*TASK PROMPT*:
Repetition must be exact and must stop with the line bearing "Task: Click the Google APIs logo". It begins at the first line of the records and includes no pictures.

SUPPLIED DATA Start Marker

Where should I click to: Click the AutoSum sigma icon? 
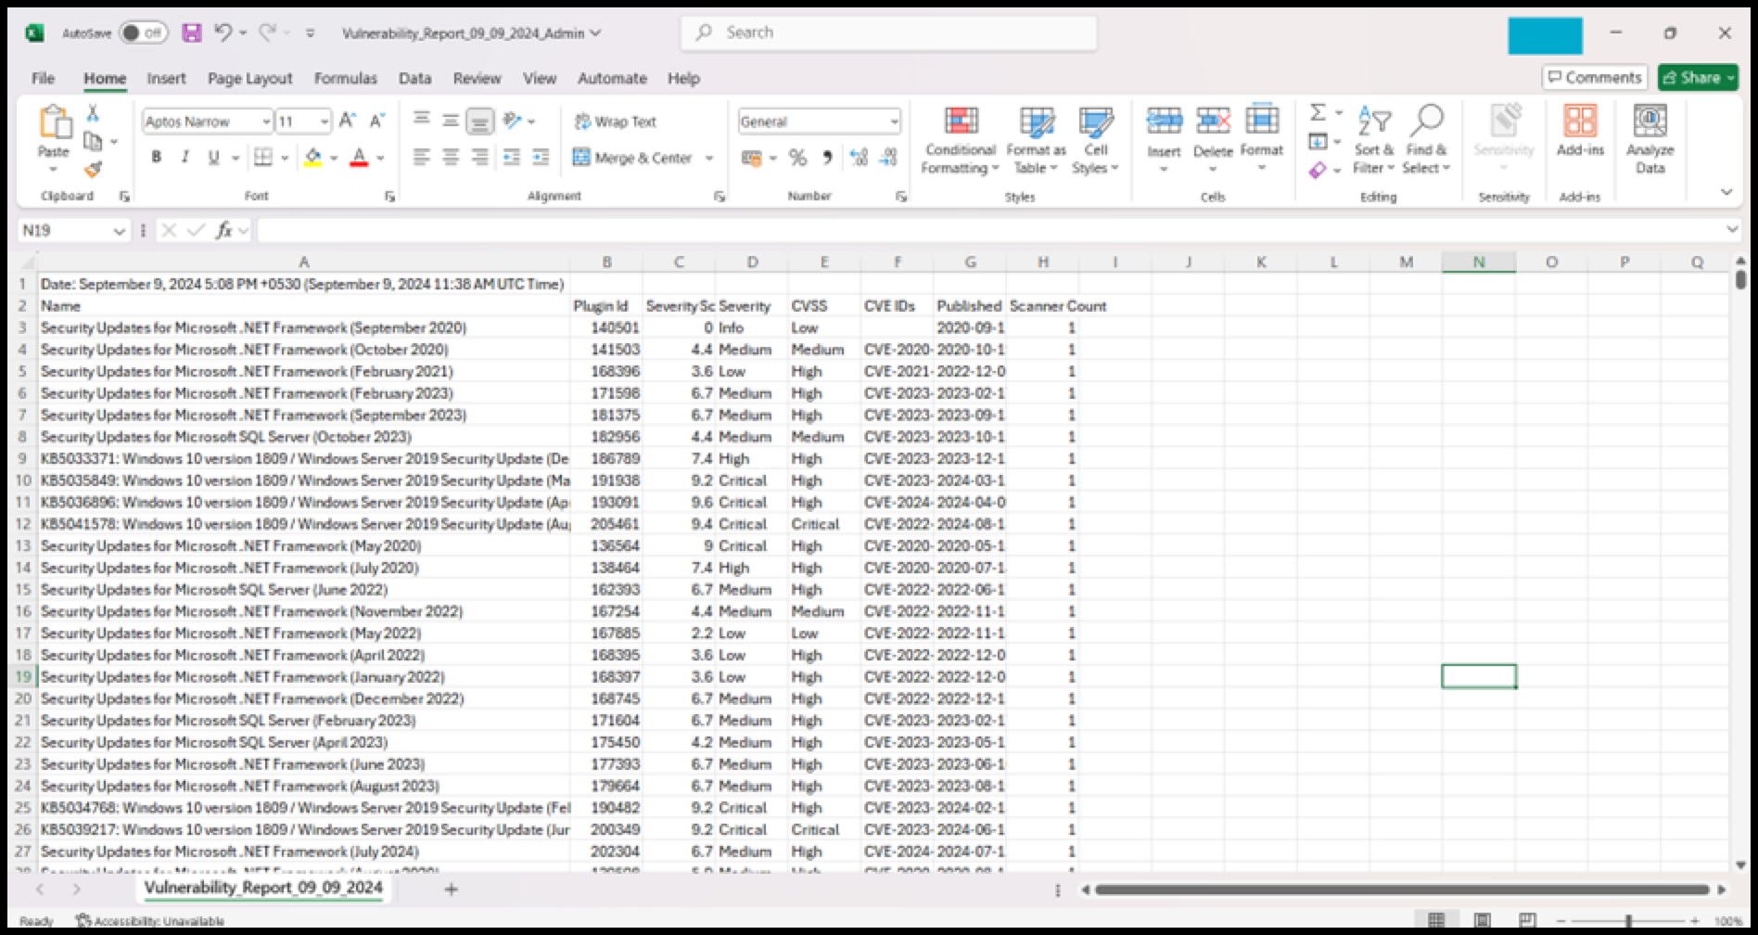point(1318,113)
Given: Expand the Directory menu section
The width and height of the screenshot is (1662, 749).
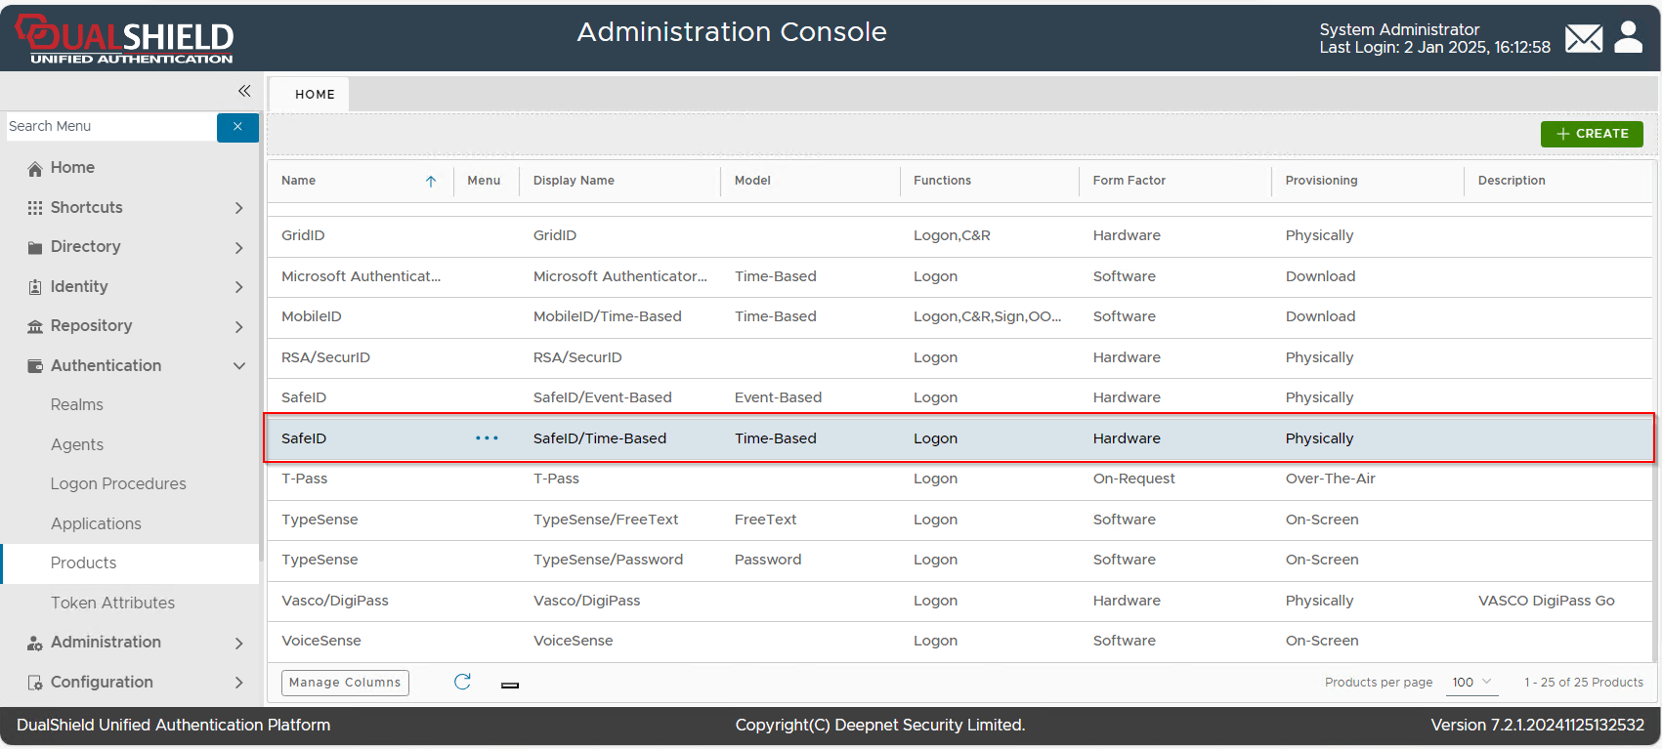Looking at the screenshot, I should point(238,248).
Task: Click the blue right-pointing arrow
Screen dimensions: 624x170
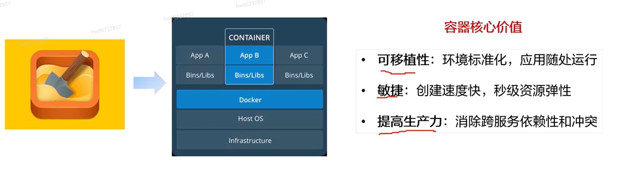Action: 149,83
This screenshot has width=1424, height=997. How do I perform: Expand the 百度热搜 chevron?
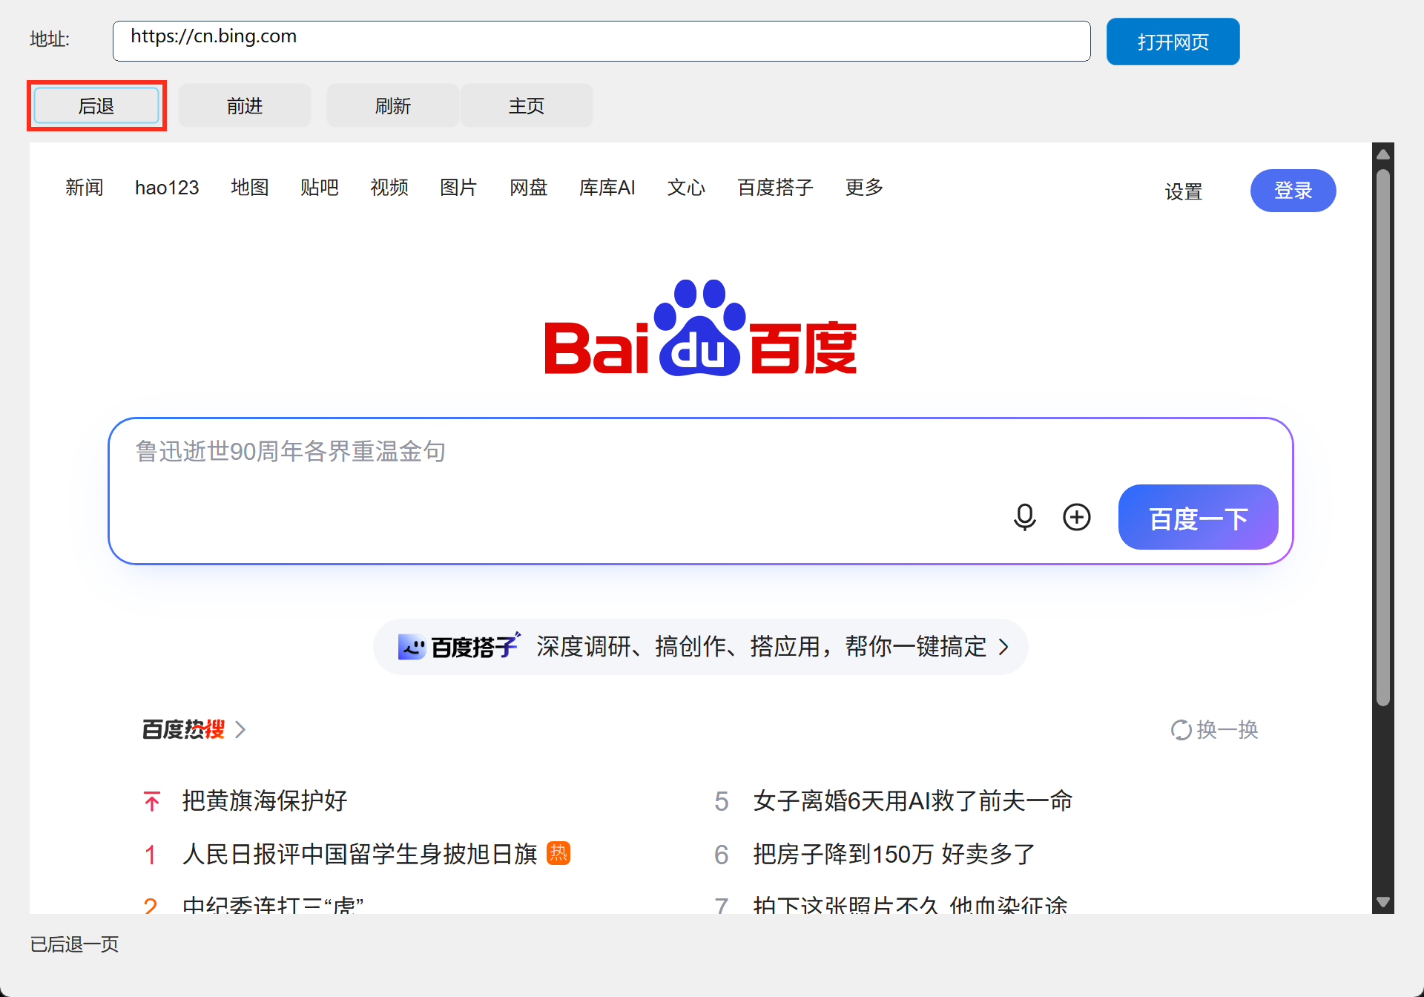[240, 730]
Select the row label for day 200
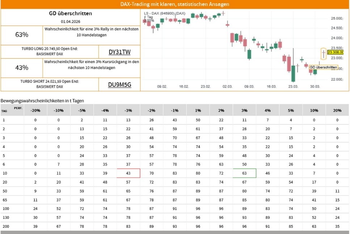 tap(5, 227)
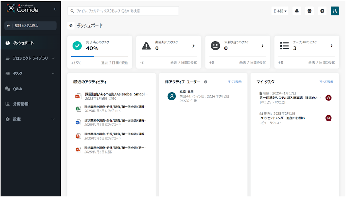Collapse the sidebar with the chevron icon
348x198 pixels.
pos(55,9)
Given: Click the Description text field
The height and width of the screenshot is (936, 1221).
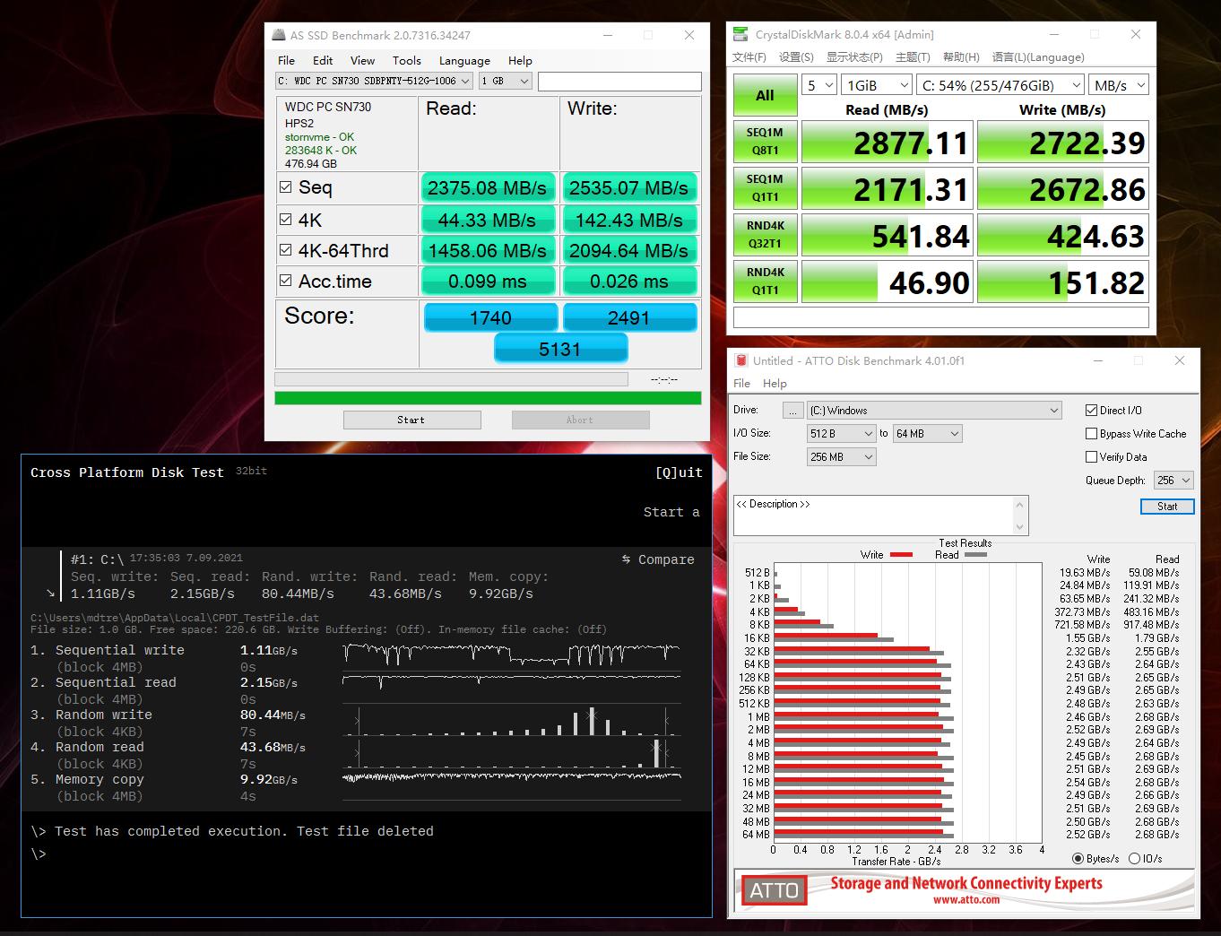Looking at the screenshot, I should tap(874, 516).
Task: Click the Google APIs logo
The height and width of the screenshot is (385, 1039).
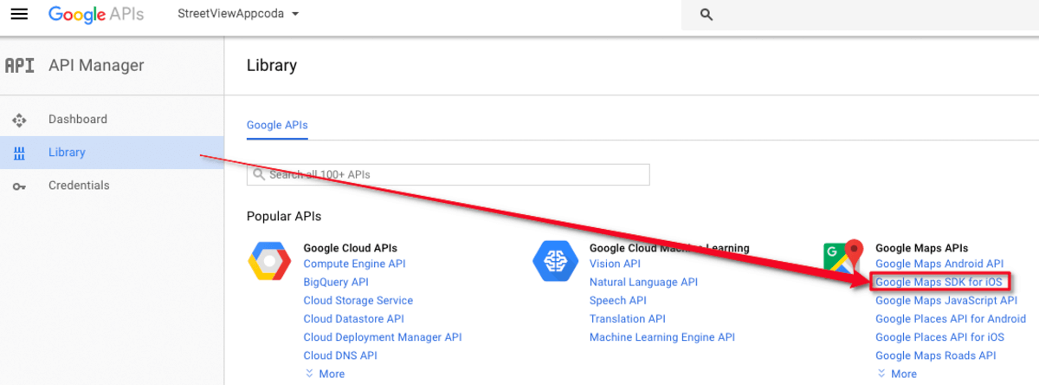Action: pyautogui.click(x=95, y=15)
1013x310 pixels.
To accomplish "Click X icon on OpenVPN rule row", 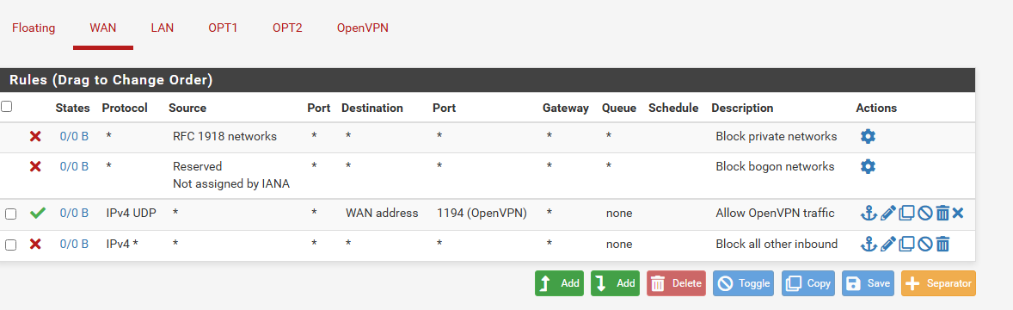I will 958,213.
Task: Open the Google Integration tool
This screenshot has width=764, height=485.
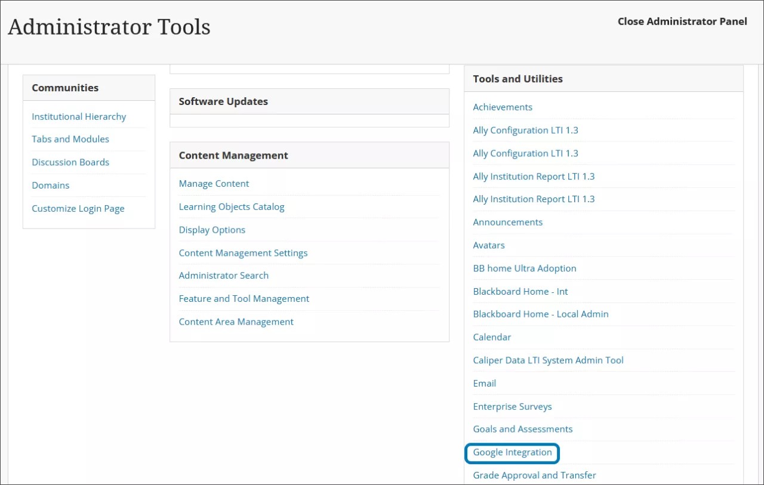Action: pyautogui.click(x=512, y=453)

SUPPLIED DATA End Marker

*OUTPUT OF THE EXERCISE*:
Where should I click to: Click the AutoSum sigma icon? 
point(1318,113)
Given: Expand the Directory menu section
The width and height of the screenshot is (1662, 749).
Looking at the screenshot, I should point(238,248).
Task: Click the blue right-pointing arrow
Screen dimensions: 624x170
Action: 149,83
This screenshot has width=1424, height=997. How do I perform: Expand the 百度热搜 chevron?
[240, 730]
Select the row label for day 200
 tap(5, 227)
Collapse the sidebar with the chevron icon
348x198 pixels.
pos(55,9)
Given: Click the Description text field
The height and width of the screenshot is (936, 1221).
Looking at the screenshot, I should tap(874, 516).
Task: Click the Google APIs logo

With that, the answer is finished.